Amen...of course you could get a pair of BFG 6800ultras for $700 from Outpost. Then again you can get the x800xt agp for about $350-400 and it is more than enough for the next couple/few years.
 

Googer

Lifer
Nov 11, 2004
12,576
7
81
SLI offers hit and miss performance it works in some games and not for others. The ones it does work for the performance gained is 10-25% and you certainly are not getting what you paid for in the respect of price to performance. Here is the kicker: some games when run with SLI are slower than a single graphics card.
 

0010010110

Senior member
Jan 6, 2005
245
0
0
Originally posted by: Computer MAn
Originally posted by: NarcoticHobo
Hell, I just realized I can probably get this card and a PCI express motherboard for about$600 before jan, which leaves me with approx $400 left over... In a few months that would be enough to upgrade to the ATI SLI board, and then I've got my SLI whenever that becomes a necessity.

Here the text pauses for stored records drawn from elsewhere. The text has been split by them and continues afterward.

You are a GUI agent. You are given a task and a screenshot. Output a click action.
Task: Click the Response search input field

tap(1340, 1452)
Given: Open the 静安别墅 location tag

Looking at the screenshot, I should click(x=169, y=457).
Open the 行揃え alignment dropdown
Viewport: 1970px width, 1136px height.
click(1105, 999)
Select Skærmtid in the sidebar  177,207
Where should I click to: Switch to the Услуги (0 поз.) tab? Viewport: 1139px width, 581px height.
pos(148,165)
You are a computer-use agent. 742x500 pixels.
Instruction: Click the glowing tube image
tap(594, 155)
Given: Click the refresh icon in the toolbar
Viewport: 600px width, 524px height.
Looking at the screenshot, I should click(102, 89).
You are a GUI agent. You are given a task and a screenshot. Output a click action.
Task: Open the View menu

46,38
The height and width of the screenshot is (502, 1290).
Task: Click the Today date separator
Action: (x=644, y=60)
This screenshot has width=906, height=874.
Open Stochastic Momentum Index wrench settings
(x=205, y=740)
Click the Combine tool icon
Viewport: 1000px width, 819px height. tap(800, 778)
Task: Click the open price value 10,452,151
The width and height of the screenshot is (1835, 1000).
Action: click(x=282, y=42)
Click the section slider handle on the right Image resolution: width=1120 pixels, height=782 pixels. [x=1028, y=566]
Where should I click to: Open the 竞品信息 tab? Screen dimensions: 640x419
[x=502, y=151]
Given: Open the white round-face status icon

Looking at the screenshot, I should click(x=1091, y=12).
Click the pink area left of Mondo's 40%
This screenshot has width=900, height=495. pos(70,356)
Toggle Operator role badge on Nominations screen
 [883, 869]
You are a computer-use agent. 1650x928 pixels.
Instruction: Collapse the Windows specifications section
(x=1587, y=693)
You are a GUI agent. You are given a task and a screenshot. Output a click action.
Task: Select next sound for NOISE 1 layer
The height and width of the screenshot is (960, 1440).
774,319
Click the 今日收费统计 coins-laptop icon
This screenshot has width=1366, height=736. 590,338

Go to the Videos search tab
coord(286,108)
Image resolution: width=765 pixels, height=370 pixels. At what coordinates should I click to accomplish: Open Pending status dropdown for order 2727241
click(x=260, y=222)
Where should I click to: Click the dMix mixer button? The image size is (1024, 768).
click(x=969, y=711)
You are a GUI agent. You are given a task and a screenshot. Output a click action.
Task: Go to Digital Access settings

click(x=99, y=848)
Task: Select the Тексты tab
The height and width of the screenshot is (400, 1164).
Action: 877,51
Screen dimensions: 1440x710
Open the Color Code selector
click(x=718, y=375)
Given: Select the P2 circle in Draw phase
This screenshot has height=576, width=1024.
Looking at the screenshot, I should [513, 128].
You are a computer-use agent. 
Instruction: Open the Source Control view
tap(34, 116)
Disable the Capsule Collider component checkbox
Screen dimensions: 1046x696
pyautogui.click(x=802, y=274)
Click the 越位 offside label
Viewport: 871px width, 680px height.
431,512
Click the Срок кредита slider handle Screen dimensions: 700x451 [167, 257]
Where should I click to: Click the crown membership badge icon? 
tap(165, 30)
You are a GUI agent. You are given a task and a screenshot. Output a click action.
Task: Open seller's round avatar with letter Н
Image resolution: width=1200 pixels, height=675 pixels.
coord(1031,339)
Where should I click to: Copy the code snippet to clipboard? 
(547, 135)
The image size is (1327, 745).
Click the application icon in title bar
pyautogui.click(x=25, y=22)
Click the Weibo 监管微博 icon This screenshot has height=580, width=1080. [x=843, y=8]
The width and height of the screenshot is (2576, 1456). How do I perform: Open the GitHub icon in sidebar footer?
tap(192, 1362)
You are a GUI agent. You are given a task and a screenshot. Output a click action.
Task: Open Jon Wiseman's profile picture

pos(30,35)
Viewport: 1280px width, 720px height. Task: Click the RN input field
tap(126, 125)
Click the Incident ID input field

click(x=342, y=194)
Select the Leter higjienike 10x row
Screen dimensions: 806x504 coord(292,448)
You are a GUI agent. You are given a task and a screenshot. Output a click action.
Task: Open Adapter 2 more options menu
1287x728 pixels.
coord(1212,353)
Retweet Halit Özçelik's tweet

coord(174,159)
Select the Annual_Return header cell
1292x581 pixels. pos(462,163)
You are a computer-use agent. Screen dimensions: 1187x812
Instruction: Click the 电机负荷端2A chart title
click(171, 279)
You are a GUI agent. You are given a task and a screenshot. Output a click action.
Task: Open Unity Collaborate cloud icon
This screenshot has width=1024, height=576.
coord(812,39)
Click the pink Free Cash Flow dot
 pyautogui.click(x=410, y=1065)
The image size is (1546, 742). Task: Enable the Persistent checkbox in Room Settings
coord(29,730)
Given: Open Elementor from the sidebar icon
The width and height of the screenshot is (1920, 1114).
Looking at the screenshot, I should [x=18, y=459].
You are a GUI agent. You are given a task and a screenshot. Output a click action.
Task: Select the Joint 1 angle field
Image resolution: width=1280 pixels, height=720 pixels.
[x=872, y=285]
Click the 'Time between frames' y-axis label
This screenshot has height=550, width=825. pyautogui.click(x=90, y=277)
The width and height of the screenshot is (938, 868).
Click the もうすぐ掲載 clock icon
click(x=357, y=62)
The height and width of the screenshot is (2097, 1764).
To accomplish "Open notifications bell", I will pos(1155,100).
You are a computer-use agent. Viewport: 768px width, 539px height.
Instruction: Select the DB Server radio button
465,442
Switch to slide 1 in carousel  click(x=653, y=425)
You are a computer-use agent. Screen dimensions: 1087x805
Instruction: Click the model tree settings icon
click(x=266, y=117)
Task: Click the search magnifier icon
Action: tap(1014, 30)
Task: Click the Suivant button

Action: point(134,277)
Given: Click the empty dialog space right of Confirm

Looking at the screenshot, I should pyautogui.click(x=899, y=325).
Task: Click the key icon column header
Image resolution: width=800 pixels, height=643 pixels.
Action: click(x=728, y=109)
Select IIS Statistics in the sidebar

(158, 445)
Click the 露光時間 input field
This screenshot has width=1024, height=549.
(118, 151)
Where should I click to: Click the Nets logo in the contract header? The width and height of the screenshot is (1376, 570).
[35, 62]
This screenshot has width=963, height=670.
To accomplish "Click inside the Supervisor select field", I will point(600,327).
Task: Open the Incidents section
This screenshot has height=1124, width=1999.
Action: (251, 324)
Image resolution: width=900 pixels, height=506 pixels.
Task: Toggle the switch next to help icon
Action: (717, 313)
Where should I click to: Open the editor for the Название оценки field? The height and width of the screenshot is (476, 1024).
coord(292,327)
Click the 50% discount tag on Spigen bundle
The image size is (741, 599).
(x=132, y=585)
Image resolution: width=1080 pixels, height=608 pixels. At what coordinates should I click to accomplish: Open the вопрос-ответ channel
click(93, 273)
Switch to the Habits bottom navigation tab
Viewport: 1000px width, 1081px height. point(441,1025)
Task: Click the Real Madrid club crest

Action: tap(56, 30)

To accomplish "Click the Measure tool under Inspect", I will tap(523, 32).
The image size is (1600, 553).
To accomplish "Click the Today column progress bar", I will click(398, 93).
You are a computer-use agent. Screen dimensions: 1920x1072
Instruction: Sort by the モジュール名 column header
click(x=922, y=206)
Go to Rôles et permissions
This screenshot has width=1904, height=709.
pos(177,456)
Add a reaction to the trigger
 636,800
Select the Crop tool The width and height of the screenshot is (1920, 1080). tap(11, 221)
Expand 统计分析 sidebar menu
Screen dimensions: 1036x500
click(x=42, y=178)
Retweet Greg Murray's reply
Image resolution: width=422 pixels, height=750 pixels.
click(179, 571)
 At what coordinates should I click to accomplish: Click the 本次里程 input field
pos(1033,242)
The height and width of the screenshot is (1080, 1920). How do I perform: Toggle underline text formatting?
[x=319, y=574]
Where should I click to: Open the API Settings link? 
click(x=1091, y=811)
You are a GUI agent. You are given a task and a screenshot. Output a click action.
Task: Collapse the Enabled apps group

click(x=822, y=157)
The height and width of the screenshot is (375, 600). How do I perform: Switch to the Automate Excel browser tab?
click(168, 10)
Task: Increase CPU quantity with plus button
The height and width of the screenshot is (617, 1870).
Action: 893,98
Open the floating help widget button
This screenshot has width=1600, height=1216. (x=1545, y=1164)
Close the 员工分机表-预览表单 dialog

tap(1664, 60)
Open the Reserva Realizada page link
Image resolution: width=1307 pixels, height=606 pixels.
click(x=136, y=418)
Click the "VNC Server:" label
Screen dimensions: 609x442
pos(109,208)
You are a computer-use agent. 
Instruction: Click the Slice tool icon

I have a feeling that when ATi releases their SLI the current cards will not be compatible because they will need some kind of connector like Nvidia uses and these don't have them. I am proably wrong just be aware.


ATI SLI is done through the mobo isn't it?
 

LtPage1

Diamond Member
Jan 15, 2004
6,311
2
0
get an SLI board and an x850xtpe. then you can add another one if you feel like it later on=profit.